In vivo pharmacodynamics of ceftobiprole against multiple bacterial pathogens in murine thigh and lung infection models

Abstract

Ceftobiprole medocaril is the parenteral prodrug of ceftobiprole, a novel pyrrolidinone broad-spectrum cephalosporin with in vitro and in vivo bactericidal activities against methicillin-resistant Staphylococcus aureus (MRSA) and penicillin-resistant Streptococcus pneumoniae (PRSP). We have used murine thigh and lung infection models in neutropenic and normal mice to characterize the in vivo pharmacokinetic (PK)-pharmacodynamic (PD) activities of ceftobiprole against multiple strains of S. aureus (including MRSA), S. pneumoniae (including PRSP), and gram-negative bacilli. Serum levels of ceftobiprole following the administration of multiple doses were determined by a microbiological assay. In vivo bactericidal activities and postantibiotic effects (PAEs) of ceftobiprole against MRSA and PRSP strains were determined from serial CFU/thigh values following single doses of ceftobiprole (40 and 160 mg/kg of body weight). Dose fractionation studies were used to determine which PK-PD index correlated best with activity. Magnitudes of the PK-PD indices were calculated from MICs and PK parameters. A sigmoid dose-response model was used to estimate the dose (mg/kg/24 h) required to achieve a static and 2-log(10) kill effects over 24 h. PK results showed area under the concentration-time curve/dose values of 1.8 to 2.8 and half-lives of 0.29 to 0.51 h. MICs ranged from 0.015 to 2 microg/ml. Ceftobiprole demonstrated time-dependent killing; its in vivo PAEs varied from 3.8 h to 4.8 h for MRSA and from 0 to 0.8 h for PRSP. The time above MIC (T > MIC) correlated best with efficacy for both MRSA and PRSP. The T > MIC values required for the static doses were significantly longer (P < 0.001) for Enterobacteriaceae (36 to 45%) than for S. aureus (14 to 28%) and S. pneumoniae (15 to 22%). The drug showed activities in the lung model similar to those in the thigh model. The presence of neutrophils significantly enhanced the activity of ceftobiprole against S. pneumoniae but only slightly against Klebsiella pneumoniae.

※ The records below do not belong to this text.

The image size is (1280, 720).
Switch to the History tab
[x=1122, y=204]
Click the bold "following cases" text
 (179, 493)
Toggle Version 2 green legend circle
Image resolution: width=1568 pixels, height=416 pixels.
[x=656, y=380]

Based on its PD profile, ceftobiprole is a promising new beta-lactam agent with activity against gram-negative and gram-positive organisms including MRSA and PRSP.

FIG. 1.

Killing and regrowth of S. aureus ATCC 33591 and S. pneumoniae CDC 673 over time in the thighs of neutropenic mice after exposure to 2 doses of ceftobiprole. Each point represents the mean of data for four thighs. The widths of the boxes at the bottom of the graph represent the duration of time that serum concentrations were above the MIC (1.0 μg/ml for both strains) for each of the 2 doses.

FIG. 2.

Correlation of ceftobiprole PK-PD indices with efficacy against S. aureus ATCC 33591. Each circle represents the mean data per mouse from two thighs.

FIG. 3.

Relationship between T > MIC of ceftobiprole and efficacy against multiple strains of S. aureus (open circles, MSSA; solid circles, MRSA) (left), multiple strains of S. pneumoniae (open circles, penicillin-susceptible S. pneumoniae; solid circles, PRSP) (center), and multiple strains of gram-negative bacilli (open circles, Enterobacteriaceae; solid circles, P. aeruginosa) (right). Each point is the mean and standard deviation from two to three mice. The dotted line is the starting inoculum.

FIG. 4.

Relationship of T > MIC for 6-h dosing of increasing doses of ceftobiprole with its efficacy against S. pneumoniae ATCC 10813 and K. pneumoniae ATCC 43816 in the thighs and lungs of neutropenic mice.

FIG. 5.

Relationship of T > MIC for 6-h dosing of increasing doses of ceftobiprole with its efficacy against S. pneumoniae ATCC 10813 and K. pneumoniae ATCC 43816 in the thighs of normal (nonneutropenic) and neutropenic mice.